El Salvador conservará un trato preferencial para sectores clave como textiles, confección y algunos productos agrícolas, mientras otros bienes continuarán con un arancel del 10% y evitarán la tasa del 12.5% aplicada a países que no cumplen los criterios establecidos por Washington.
La relación comercial entre El Salvador y Estados Unidos mantiene un escenario favorable para los exportadores salvadoreños luego de que la Oficina del Representante Comercial de Estados Unidos (USTR, por sus siglas en inglés) concluyera una investigación sobre las medidas adoptadas por distintos países para prevenir el ingreso de productos elaborados con trabajo forzoso.
La resolución establece que las mercancías salvadoreñas permanecerán dentro del grupo de países con un arancel del 10%, una condición más competitiva frente a otras economías que enfrentarán una tasa del 12.5%. Además, algunos productos nacionales quedarán excluidos del pago de este arancel, principalmente aquellos vinculados al sector textil y confección que cumplen con las reglas del Tratado de Libre Comercio entre Estados Unidos, Centroamérica y República Dominicana (CAFTA-DR).
La medida comenzará a aplicarse desde el 24 de julio de 2026 y sustituirá el esquema temporal de aranceles establecido anteriormente bajo la Sección 122 de la Ley de Comercio de 1974 por un nuevo mecanismo permanente basado en la Sección 301 de la misma normativa.

El Salvador entre los países con mejor tratamiento comercial
Durante la investigación, el USTR evaluó las políticas comerciales y laborales de 60 economías para determinar qué países cuentan con mecanismos para impedir la importación de bienes producidos mediante trabajo forzoso.
Como resultado, Estados Unidos estableció tres grupos de tratamiento arancelario. El Salvador fue incluido en el primero, integrado por países que cuentan con prohibiciones, compromisos o avances para restringir este tipo de importaciones.
En este grupo también figuran economías como México, Canadá, Guatemala, Honduras, Ecuador, Reino Unido, India, Indonesia y Malasia, entre otras.

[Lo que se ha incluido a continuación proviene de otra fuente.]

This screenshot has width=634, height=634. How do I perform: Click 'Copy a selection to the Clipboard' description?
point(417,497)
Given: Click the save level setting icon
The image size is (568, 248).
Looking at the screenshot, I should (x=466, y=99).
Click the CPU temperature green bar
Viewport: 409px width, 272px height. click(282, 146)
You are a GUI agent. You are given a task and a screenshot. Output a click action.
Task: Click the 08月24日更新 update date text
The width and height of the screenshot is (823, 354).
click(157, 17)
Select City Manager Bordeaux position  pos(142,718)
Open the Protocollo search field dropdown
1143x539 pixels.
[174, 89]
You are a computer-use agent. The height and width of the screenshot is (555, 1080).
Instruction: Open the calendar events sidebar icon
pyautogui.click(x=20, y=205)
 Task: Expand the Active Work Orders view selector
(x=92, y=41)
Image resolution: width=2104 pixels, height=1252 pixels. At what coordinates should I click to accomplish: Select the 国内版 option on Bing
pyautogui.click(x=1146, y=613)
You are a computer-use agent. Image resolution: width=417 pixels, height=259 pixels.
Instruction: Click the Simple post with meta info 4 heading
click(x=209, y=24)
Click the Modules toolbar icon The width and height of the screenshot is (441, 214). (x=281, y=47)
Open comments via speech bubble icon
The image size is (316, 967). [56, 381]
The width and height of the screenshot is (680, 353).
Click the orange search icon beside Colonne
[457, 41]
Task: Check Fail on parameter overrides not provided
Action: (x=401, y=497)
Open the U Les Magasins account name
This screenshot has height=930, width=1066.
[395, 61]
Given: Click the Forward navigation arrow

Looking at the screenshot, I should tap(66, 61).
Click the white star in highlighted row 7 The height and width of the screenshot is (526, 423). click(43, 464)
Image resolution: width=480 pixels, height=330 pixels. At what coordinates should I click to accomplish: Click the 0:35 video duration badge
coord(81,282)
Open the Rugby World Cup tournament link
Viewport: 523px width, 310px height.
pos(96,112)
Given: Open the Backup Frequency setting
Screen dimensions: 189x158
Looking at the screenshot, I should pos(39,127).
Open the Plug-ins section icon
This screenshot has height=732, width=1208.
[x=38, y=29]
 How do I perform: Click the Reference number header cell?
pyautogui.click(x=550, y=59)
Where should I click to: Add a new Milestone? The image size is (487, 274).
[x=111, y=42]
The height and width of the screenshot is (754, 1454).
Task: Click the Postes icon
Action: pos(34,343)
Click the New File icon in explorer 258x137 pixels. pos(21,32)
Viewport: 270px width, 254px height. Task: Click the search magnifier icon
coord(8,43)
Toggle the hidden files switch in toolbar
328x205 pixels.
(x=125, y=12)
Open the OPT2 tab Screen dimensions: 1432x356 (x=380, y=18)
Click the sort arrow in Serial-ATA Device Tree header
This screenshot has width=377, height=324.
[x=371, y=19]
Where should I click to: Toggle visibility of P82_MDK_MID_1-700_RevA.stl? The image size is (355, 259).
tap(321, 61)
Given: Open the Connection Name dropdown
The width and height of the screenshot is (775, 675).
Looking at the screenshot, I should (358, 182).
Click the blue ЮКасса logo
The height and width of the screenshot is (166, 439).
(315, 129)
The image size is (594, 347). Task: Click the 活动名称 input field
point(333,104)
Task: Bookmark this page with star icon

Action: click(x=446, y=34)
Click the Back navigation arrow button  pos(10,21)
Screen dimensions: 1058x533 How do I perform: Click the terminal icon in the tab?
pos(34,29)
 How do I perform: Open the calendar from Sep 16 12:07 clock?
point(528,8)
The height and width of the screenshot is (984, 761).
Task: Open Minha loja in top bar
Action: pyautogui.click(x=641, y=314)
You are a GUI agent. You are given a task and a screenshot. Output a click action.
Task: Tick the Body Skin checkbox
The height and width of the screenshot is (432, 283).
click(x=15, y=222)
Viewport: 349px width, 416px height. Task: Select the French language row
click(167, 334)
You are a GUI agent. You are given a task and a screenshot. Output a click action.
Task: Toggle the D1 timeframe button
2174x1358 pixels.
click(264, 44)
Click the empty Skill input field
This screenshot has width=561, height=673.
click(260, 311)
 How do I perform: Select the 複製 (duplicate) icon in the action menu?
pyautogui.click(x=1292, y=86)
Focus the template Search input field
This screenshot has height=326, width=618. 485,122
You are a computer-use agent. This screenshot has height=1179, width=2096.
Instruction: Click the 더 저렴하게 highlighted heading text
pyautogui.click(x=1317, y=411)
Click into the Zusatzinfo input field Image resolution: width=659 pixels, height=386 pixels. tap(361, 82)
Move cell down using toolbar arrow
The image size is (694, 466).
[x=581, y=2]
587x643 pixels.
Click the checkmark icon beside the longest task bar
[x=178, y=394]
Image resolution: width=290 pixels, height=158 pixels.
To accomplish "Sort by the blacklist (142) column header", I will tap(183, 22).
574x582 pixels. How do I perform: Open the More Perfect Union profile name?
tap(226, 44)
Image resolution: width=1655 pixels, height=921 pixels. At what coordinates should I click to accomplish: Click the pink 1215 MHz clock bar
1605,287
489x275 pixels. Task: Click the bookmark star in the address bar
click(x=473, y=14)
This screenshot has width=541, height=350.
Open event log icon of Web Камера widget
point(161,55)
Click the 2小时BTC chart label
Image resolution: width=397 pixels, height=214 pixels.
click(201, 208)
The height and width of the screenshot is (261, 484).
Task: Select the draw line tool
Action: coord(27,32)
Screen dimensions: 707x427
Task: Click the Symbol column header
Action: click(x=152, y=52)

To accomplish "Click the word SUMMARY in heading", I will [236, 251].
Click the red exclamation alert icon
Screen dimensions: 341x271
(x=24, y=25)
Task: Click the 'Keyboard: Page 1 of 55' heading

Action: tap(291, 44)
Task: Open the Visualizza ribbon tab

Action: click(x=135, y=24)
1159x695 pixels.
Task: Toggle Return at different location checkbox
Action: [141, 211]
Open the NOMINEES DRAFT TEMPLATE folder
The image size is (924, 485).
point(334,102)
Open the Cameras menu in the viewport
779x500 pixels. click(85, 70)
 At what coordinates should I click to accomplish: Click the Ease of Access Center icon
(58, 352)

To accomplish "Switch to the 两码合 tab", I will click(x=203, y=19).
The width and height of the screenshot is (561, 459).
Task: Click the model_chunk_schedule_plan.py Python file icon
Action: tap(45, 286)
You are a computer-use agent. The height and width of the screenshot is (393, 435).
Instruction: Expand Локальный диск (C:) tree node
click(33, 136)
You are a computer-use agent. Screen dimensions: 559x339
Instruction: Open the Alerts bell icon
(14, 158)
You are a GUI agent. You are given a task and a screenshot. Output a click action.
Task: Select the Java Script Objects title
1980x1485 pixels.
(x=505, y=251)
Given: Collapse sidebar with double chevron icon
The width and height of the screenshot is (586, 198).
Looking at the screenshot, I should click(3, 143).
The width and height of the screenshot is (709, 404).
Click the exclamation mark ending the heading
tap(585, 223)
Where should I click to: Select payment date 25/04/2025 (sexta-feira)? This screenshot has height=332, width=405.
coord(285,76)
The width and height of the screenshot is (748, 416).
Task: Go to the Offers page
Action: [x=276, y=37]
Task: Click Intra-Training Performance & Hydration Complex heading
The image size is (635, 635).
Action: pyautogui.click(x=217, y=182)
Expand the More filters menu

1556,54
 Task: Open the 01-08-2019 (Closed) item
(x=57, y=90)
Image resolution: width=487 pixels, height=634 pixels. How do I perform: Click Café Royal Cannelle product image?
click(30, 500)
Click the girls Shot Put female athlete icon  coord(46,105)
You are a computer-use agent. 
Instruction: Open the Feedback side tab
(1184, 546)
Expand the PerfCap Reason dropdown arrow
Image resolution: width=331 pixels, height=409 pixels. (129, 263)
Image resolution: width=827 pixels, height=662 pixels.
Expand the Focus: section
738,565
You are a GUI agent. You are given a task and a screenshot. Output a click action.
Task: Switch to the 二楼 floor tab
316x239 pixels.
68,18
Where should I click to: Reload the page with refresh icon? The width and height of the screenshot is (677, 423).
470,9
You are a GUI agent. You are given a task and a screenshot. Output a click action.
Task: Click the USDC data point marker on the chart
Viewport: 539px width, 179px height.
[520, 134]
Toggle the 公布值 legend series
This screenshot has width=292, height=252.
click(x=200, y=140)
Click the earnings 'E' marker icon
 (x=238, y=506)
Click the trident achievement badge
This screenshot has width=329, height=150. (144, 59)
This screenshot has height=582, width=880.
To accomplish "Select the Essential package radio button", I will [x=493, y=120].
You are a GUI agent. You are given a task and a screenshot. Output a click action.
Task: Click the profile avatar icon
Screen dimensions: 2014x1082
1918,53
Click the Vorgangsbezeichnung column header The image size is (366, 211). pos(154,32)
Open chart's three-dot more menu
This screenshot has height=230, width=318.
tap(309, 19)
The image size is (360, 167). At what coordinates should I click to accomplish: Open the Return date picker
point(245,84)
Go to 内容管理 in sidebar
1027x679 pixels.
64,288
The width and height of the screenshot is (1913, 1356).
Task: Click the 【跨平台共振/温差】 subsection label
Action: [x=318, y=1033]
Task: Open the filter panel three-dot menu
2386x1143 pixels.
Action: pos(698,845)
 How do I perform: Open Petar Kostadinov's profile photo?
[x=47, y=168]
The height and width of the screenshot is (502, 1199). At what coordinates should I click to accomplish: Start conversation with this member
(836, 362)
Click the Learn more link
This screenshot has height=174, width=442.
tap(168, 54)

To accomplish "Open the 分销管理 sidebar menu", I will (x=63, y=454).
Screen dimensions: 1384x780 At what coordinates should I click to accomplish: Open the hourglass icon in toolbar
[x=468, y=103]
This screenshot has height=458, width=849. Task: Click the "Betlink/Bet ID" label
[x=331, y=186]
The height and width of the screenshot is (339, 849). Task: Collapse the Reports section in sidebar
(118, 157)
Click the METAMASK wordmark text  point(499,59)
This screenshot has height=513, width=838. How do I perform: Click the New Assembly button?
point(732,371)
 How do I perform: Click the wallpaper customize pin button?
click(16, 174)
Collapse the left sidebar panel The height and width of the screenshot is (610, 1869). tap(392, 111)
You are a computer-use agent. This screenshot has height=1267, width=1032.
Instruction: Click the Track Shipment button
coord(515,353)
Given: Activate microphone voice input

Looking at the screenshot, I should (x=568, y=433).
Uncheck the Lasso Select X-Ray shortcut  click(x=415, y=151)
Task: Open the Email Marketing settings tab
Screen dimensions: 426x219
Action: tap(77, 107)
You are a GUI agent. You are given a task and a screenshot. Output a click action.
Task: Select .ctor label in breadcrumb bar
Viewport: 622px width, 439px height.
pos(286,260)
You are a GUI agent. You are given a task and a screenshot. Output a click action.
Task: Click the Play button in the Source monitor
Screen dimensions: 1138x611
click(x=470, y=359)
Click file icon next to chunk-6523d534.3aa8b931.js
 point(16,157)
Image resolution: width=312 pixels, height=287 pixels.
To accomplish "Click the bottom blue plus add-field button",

Para las empresas salvadoreñas, esta clasificación representa una ventaja competitiva, ya que mantiene condiciones comerciales similares a las vigentes y evita un incremento adicional que podría impactar los costos de exportación hacia el mercado estadounidense.
Textiles y confección continúan como sectores estratégicos
Uno de los principales beneficios para El Salvador es la continuidad de las exclusiones aplicables a productos textiles y prendas de vestir que cumplen con los requisitos establecidos dentro del CAFTA-DR.
Este sector representa una de las principales actividades exportadoras del país y mantiene una fuerte integración con cadenas productivas internacionales, especialmente con compradores estadounidenses.
Además de textiles y confección, la resolución contempla posibles exclusiones para determinados productos agrícolas, componentes aeronáuticos, algunos insumos industriales y bienes que ya cuentan con otros tratamientos arancelarios bajo regulaciones específicas de Estados Unidos.
Sin embargo, la aplicación de estas excepciones dependerá de la correcta clasificación del producto y del cumplimiento de los procedimientos aduaneros establecidos por las autoridades estadounidenses.
Exportadores deberán reforzar controles aduaneros
Aunque el nuevo esquema mantiene condiciones favorables para El Salvador, los exportadores deberán prestar especial atención a los procesos de documentación y clasificación arancelaria.
Las empresas deberán verificar la codificación correspondiente dentro del Sistema Armonizado de Estados Unidos (HTSUS), ya que una declaración incorrecta podría provocar que la mercancía reciba un tratamiento arancelario diferente.
También será importante mantener registros que respalden el origen de los productos y el cumplimiento de normas laborales, así como coordinar con importadores y agentes aduaneros estadounidenses para evitar costos inesperados.
Asimismo, las compañías deberán revisar contratos comerciales e Incoterms para definir cómo se distribuirán eventuales costos relacionados con los nuevos procedimientos.
Una oportunidad para fortalecer la competitividad exportadora
La decisión del USTR llega en un momento en que los mercados internacionales mantienen una mayor exigencia sobre estándares laborales, trazabilidad y cumplimiento regulatorio.
Para El Salvador, conservar un acceso preferencial al mercado estadounidense representa una oportunidad para fortalecer sus exportaciones y atraer nuevas oportunidades comerciales, especialmente en industrias integradas a cadenas globales de suministro.
El nuevo esquema arancelario también plantea el reto de mantener la competitividad mediante mejores prácticas empresariales, cumplimiento normativo y una coordinación más estrecha entre productores, exportadores e importadores.